10. Re: The three aspects (6)  12/04/1999

 繊細で傷つきやすい私からみれば、押し強くドタバタと――いやむしろ、ドンパチを繰り返し転戦していたBxx女史が、私にも声をかけて、というより軽くライフル一発を放ってきました。私が「孤独な長距離ランナー」よろしく“The three aspects”を連載しているのに対する励ましのアイサツだったのかもしれません。


Dear Ms. Bxx,

   Thank you for your remark on 'The three aspects (6)'. You wrote:
   >Hegel nowhere said that the totality of language is absolute idealism, but that absolute idealism refers to god and specifically the Trinitarian grasp of god.<

   That's right and I agree with you. But I, as a light or soft-boiled Hegelian, should conceptualize (begrifflich erfassen) 'god,' and explain to impious contemporary non-Hegelians in philosophical terms how our world has the structure of absolute idealism. So in that post my intention was:

  1. to check the signification of idealism, and

  2. to show that idealism holds good at least in the case of language and, implicatively, of concepts and thoughts.

   Whether or not actual things with their material moment have the structure of idealism, and where historical materialism's gone long time ago,--I am going to deal with these questions hereafter, if I had divine protection.

   I suppose, as you wrote, that Trinitarian grasp of god decided Hegel's philosophy (absolute idealism) fundamentally.
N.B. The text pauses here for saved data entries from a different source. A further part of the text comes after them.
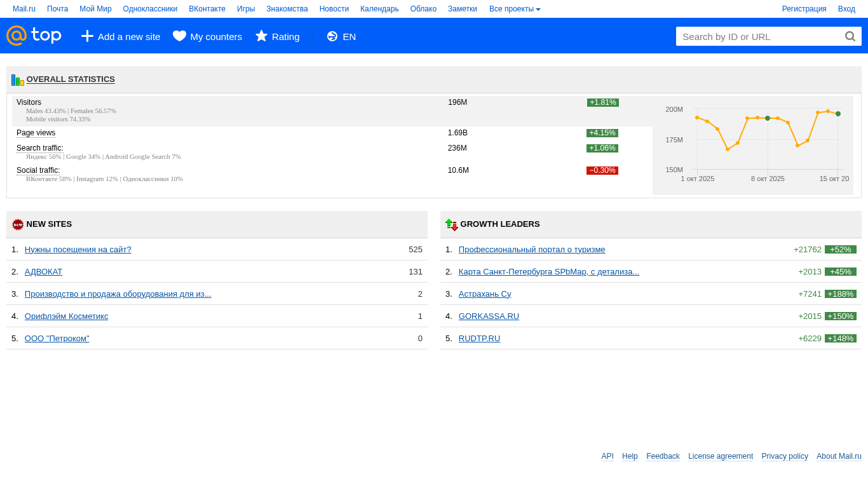
Task: Click the Growth Leaders arrows icon
Action: 451,224
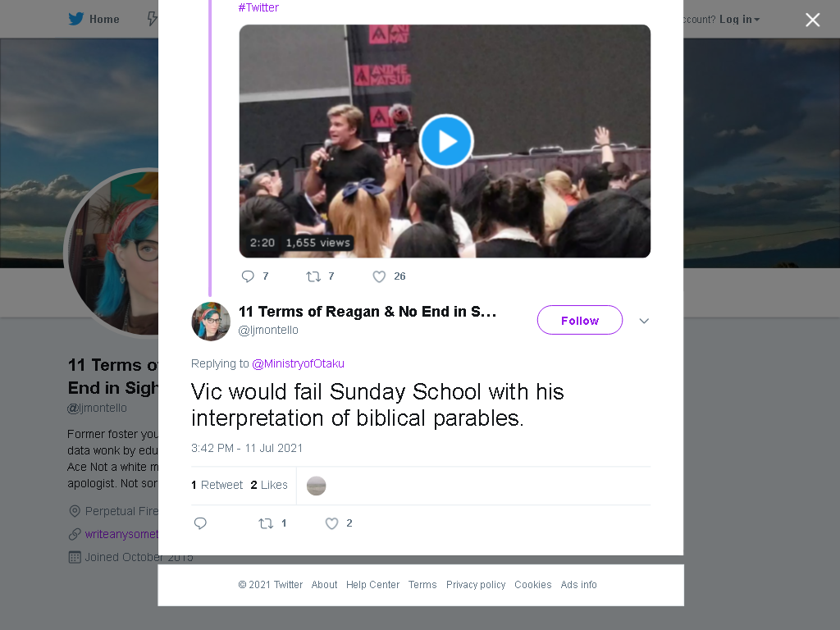
Task: Play the embedded convention video
Action: [445, 141]
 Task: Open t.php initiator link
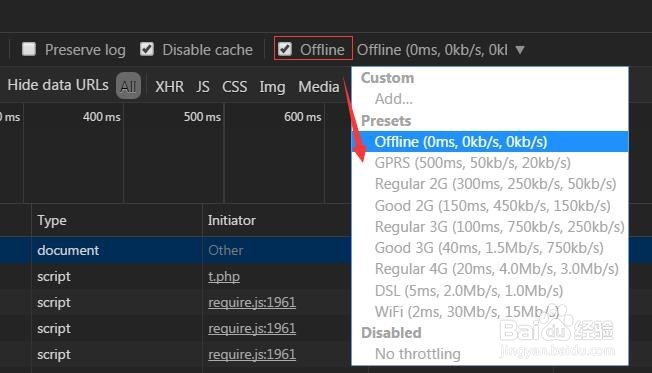click(x=224, y=277)
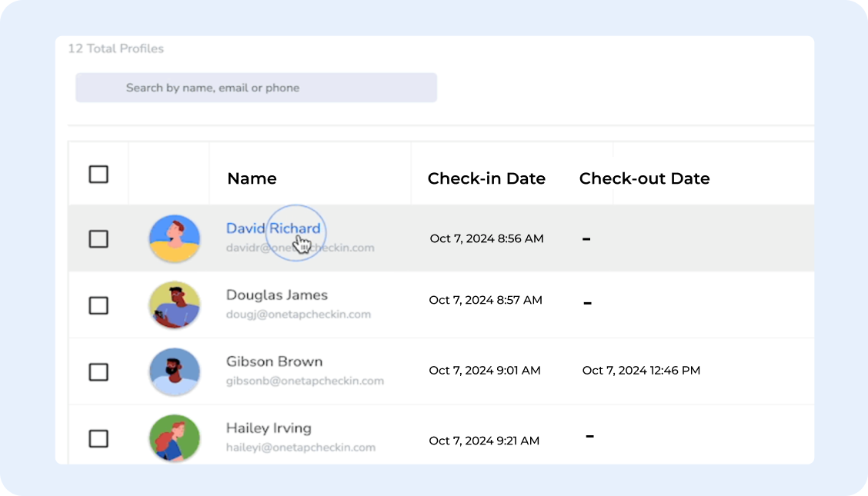Focus the search by name, email or phone field
868x496 pixels.
point(256,88)
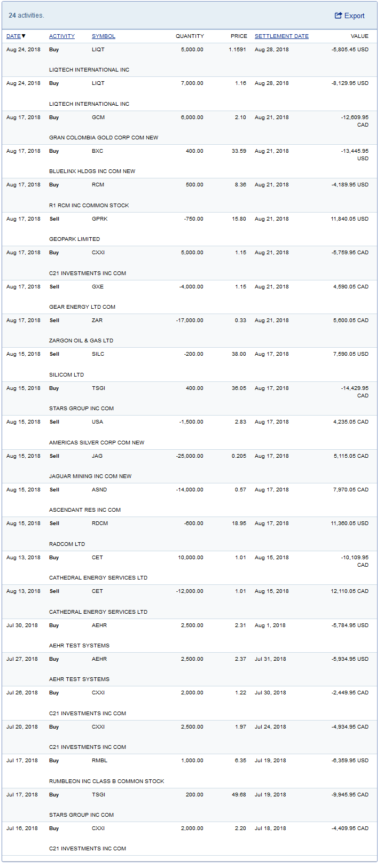Click the Date descending sort arrow

[23, 36]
However I don't regrettably know this side of Hegelianism. I hope you (or anyone else) elucidate it for us.


11. Re: language, totality, correspondence  12/09/1999

 Mxx氏からは、私の前掲メールへの返書“language, totality, correspondence”が届きました。氏は、言語の意味を素朴に事物との対応ととらえ、「観念的」契機を無視し、科学の発展(=認識の発展)に言語意味の変化を伴わせるべきだと主張します。しかし、言語の意味変化が科学知の発展によって起きようと、たんに流行・習慣に起因しようと、それは言語意味の分析自体には外的なことであって、ここではどうでもいいことです。
 また、本メールの末尾で科学信仰を戒めようとしたのですが、彼を怒らせてしまい、このあと彼によれば、“Well, we are miles apart! (Or should I say, kilometers??)”となったのでした。


Dear Mxx,

   Thank you for your sincere comment. I have no problems with redefining our title as "language, totality, correspondence"; I feel like I visit a new cafe.
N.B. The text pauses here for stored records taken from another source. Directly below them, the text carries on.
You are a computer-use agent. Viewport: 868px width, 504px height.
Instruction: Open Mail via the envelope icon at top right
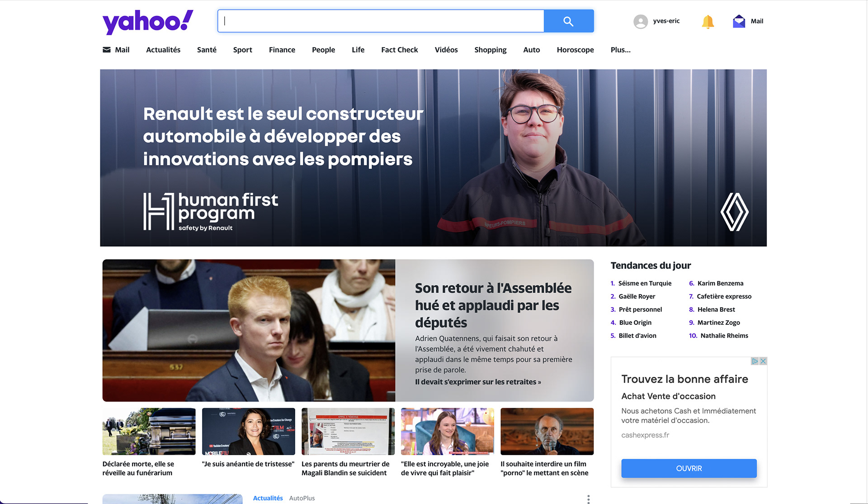click(x=739, y=21)
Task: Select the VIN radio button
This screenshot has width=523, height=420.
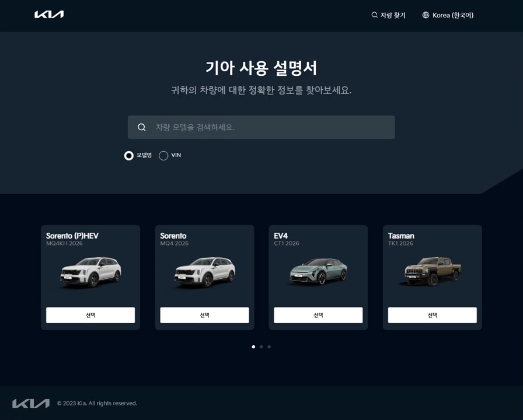Action: click(163, 156)
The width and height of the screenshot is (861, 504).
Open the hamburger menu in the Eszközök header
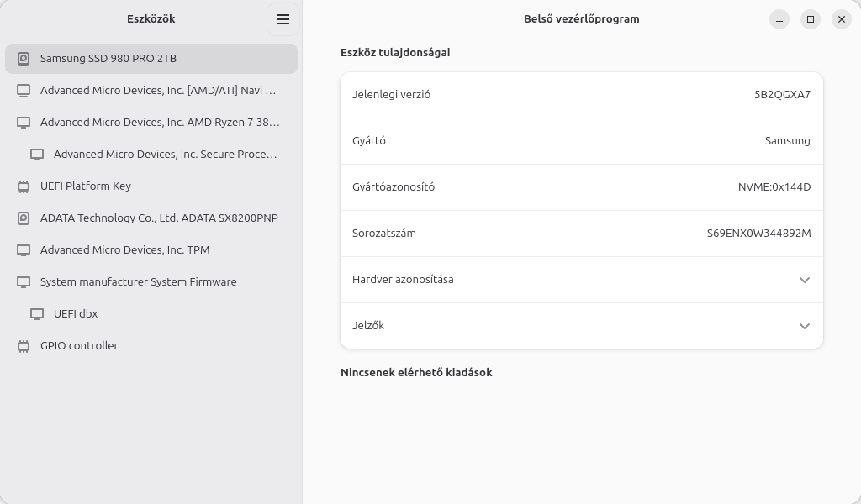coord(283,19)
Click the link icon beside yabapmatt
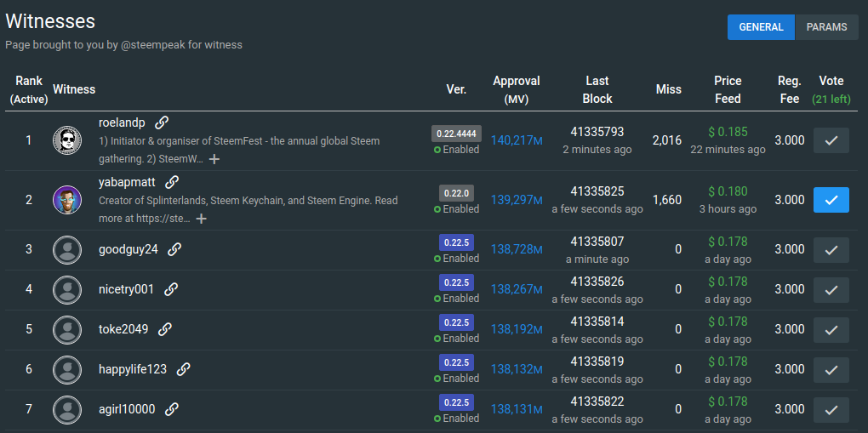Screen dimensions: 868x433 [172, 182]
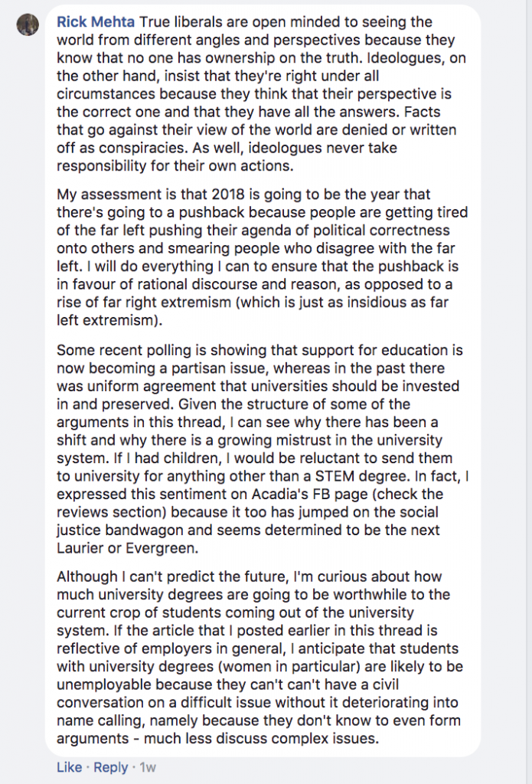Like Rick Mehta's comment

(x=69, y=767)
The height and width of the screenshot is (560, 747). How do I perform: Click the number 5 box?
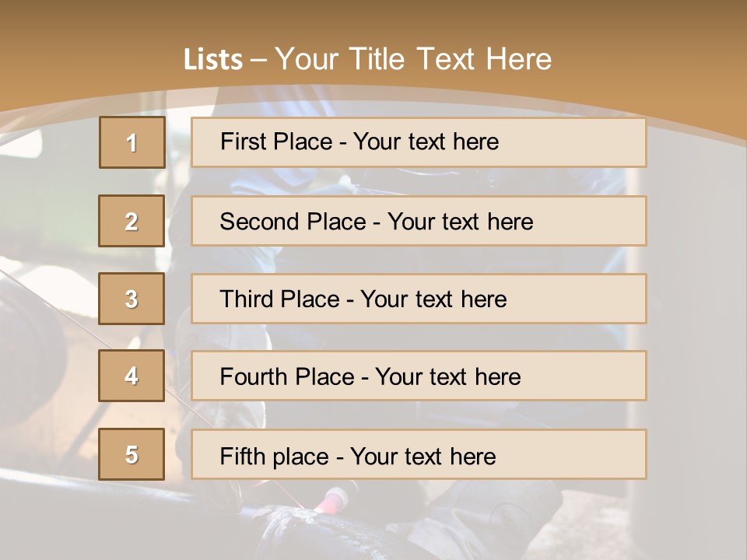pyautogui.click(x=132, y=454)
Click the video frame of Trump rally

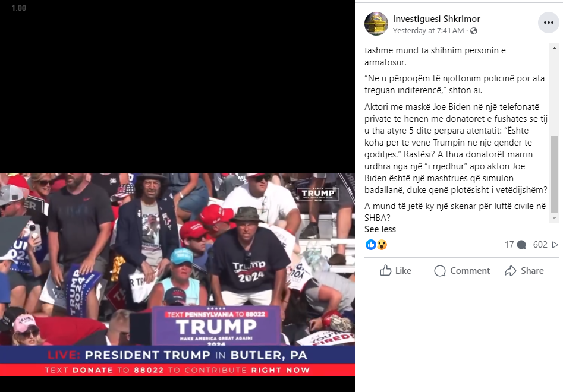click(177, 275)
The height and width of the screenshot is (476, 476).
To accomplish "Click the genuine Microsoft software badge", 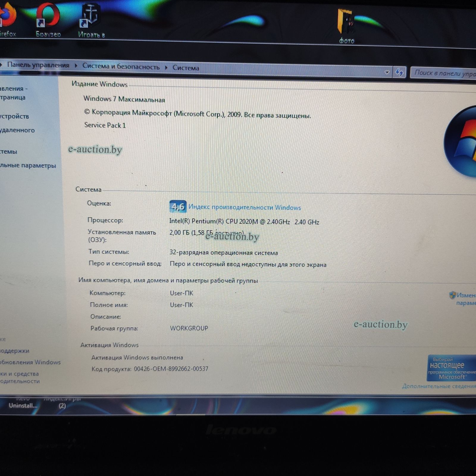I will click(451, 368).
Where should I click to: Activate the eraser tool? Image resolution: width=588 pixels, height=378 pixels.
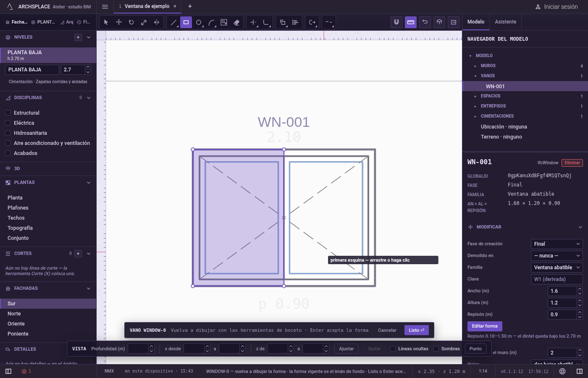(236, 22)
   Practically I too believe in what you wrote:
   >Scientific language, as it becomes more correspondent, more truthful, is changing all the time, and so revealing its past imperfections. <
   >And by recognizing the likely imperfection of our knowledge we leave ourselves open to its improvement. <

   Now there are two ways to research language: synchronic linguistics, which analyze its inherent structure, and diachronic one, which deal with its historical changes and development.
   My interest in language in this series of my posts is only in the synchronic area, i.e., the idealistic structure of language, which structural linguistics has indicated to us. Your argument, though, seems to have mainly focused on the diachronic area. 

   You wrote:
   >Consider the whale: The operation of the re-definition of whale from "big fish" to "marine mammal" did not take place because there was some spontaneous (unexplained?) alteration in the totality of usage. Rather, it happened because someone, or a few people, who were engaged in a kind of biological science, determined that the attributes of the whale (hair, lactation, skeletal structure, etc.) were such that it should be classified as a mammal, not a fish. And then this classification was accepted as correct, and so passed into general usage: the totality. This process of language change indicates the extent to which language has a crucial element of singularity and correspondence, in so as "whale" became more correspondent to the entity which it referred to.<

   I agree with your argument above, but that does not mean to deny the inherent, idealistic structure of language, i.e., the distribution of meanings or referents to its elements through the totality of language. Diachronic changes of language occur within, and in accordance with, its synchronic structure, inherent rules, or,  in our wording, the idealistic structure of language.
   For example:
   A child who called a whale 'big fish' is now taught by a biological scientist in a zoo: "That fish is actually a marine mammal." When, however, the child does not know the word 'mammal,' and it might take much time to teach him the meaning of the word, the scientist would call it "marine animal."
   On the contrary, when that scientist gives a practical training to his class, he would say to the students, "That thing's a cetacean." The referent (a whale) is not distributed to the word '(marine) mammal' but to its rival, 'cetacean,' because the latter word is in a better position in the language of biology than the former.
   (We should not, of course, substantialize the totality of language, which is nothing but the ensemble of the relations among elements.)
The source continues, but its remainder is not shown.